There are lots of other features (ACLs, snapshots, quota, multiple file systems in a single pool, caches and ZIL, ...) in ZFS that I don't happen to use. I might start using them in the future, but my home server is simple enough, it hasn't needed them (yet?). I also continue to use UFS for the boot file system and system disk (which I do have partitioned into about a half dozen file systems, but I don't find the problem ShelLuser describes above to be trouble, YMMV).

Matter-of-fact, there are really only two reasons I switched from OpenBSD to FreeBSD: (a) better wireless drivers, and (b) ZFS. And reason (a) has become obsolete now that I don't use my home server as a wireless AP any longer.

Oh, and the most important feature of ZFS: Unlike some other file systems, it doesn't murder your wife.
 
Integrity of the data has to be the main selling point of any file system. ZFS checks that box nicely with checksums and integrated mirror/stripe/parity features.
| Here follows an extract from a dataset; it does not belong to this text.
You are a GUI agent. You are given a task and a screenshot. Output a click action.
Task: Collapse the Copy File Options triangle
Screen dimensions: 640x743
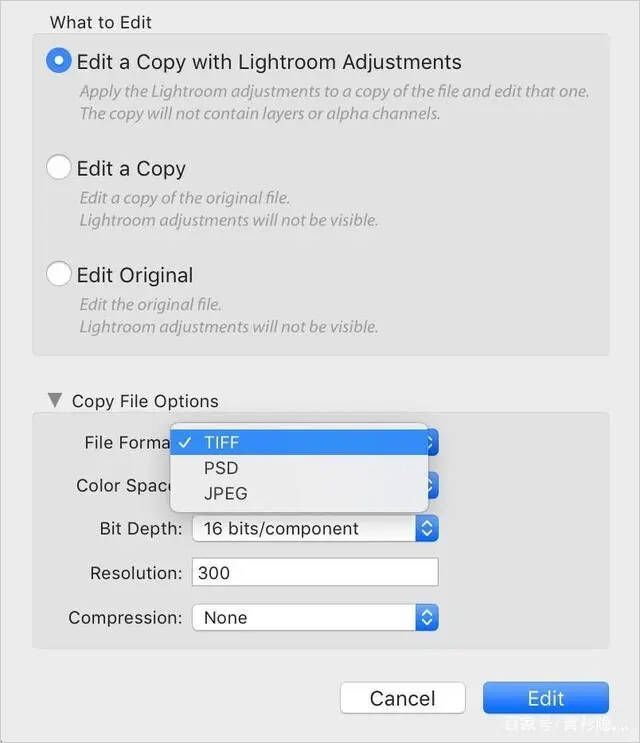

Other ones that make it indispensable (for me):
  1. ZFS + auto-snapshots = awesome. Hrmm what did I change in my pf.conf last month? Let’s check!
  2. Boot environments (also awesome) are likewise enabled by ZFS/snapshots/clones.
  3. If you’ve ever used rsync for a filesystem of significant size (lots of files), then you’ll be blown away by zfs send/recv.
  4. Built-in compression. Multiple flavors, and set per FS. (gzip-9 on “archive” systems with compressible data, lz4 everywhere else.)
  5. ZVOLS work great for VMs
  6. Active development. Great things are on the horizon: faster scrubs, better (usable?) dedup...
Just my 2c.
 
Have you actually experienced what happens when your system disk gets 100% full (0 byte free)?

On a ZFS system, rm fails, no space gets freed up:
Code:
# rm <sometrashfiles>
error: Insufficient disk space
#

On an UFS system, rm just works as it should
Code:
# rm <sometrashfiles>
#

(The ZFS system was PC-BSD, though. Its update manager managed to fill up the disk overnight so that there actually were zero bytes free. I had to delete a snapshot to free space so that rm worked again.)

It's easy to avoid that situation. Just create a separate dataset named something like do-not-delete and set reservation=1G. That will keep 1 GB of space in the pool that no other dataset can use. If your pool reaches 100% used, just set reservation=1M on that dataset and you have space in the pool for delete/destroy operations. :)

I believe more recent versions of ZFS (possibly what's in 11.x?) do this automatically, by reserving a set amount of space in the pool for delete/destroy operations, to work around this issue.